I doubt that I have enough of a readership to notice when I update something… However, the general issue has me curious:

When and why do people go back and edit blog entries?

  • Do you update things by adding a comment or a whole new page?
  • Do you correct errors, add details or make changes when you think of a way to say something more elegantly?
  • If you do, do you note or date the change?
  • Do you add a comment or link to a fixed version?
  • Or do you have a whole “corrections” section, like some newspapers? (Examples: The Guardian, The New York Times.)
  • Do you document your own update policy anywhere?

The question isn’t very significant for a casual blog, but imagine a candidate saying “If you want to know my stand on abortion, look what I said in my blog last March…” Readers would not be able to tell whether the original document had been modified.
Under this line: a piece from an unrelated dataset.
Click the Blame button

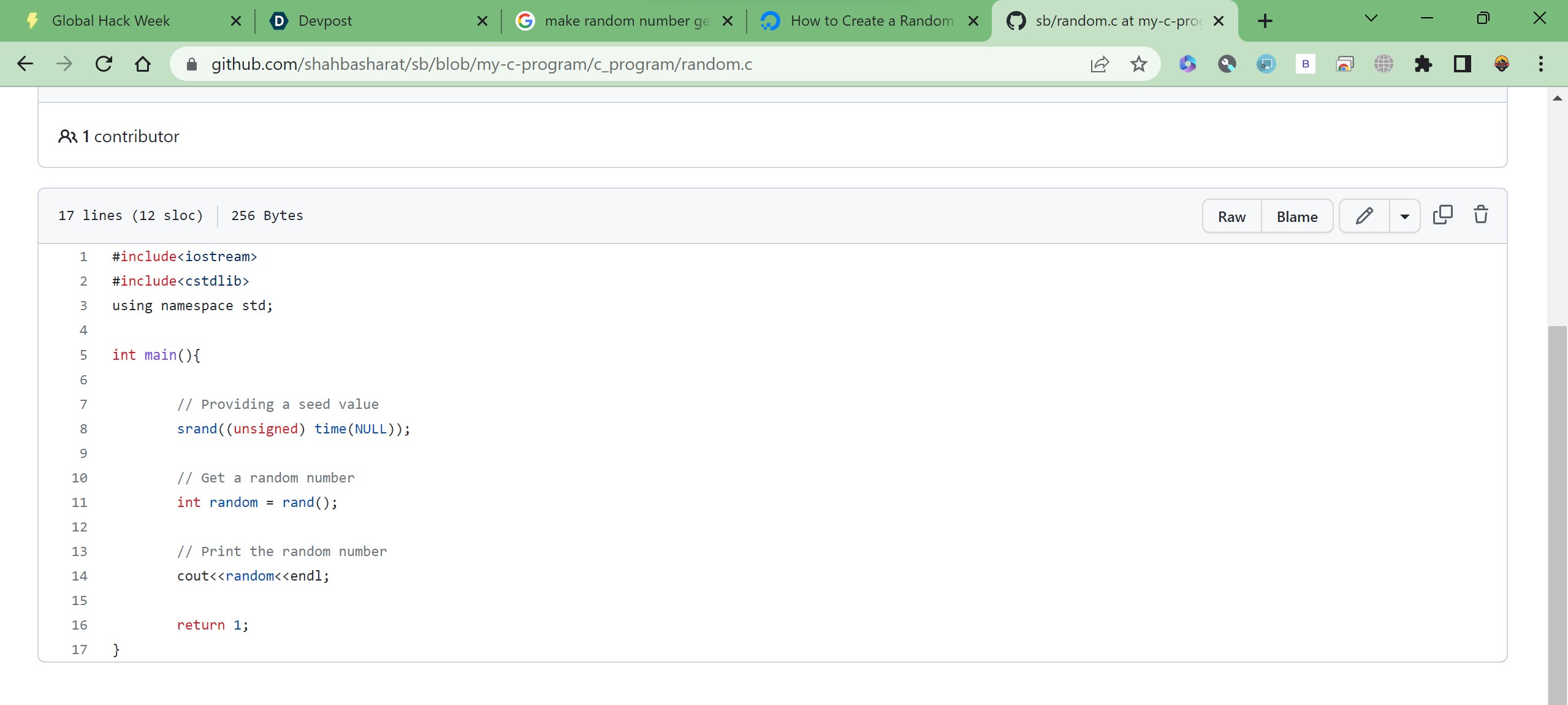(1296, 216)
(Of course, they could also check the archives of the Times and Washington Post… On a major issue those “newspapers of record” would have information — and their reporters certainly would raise a red flag if a candidate was engaging in Stalinist revisionism online.)

Minor case in point… I’m typing this in a rush, but I may come back later and link it to some sample corrections pages or other resources. I’ve done that once already….

It got a bit longer, so I wrote a short summary, changed the headline and made the longer version this linked story-page. Tomorrow I could decide it was all a dumb idea and erase the whole thing. Or I might just replace it with a link) if I discover that someone else has already written a master’s thesis, Poynter essay or Online Journalism Review article on a closely-related subject.

In fact, the reference to OJR as a possible source was in my first draft, but the link wasn’t… a day later I discovered the actual Mark Glaser article. A week later, I noticed Dan Kennedy, Boston Phoenix columnist, handling a correction in an Aug. 17 story by presenting both a new Aug. 21 item and a “Note: This item was later corrected” entry, with link, on the old version. And then I stumbled on Adrian Holovaty’s blog transcript of Glaser’s interview with him for the OJR article.

(For the record, I also came back to this page August 27 to do some editing, add links and bullets.)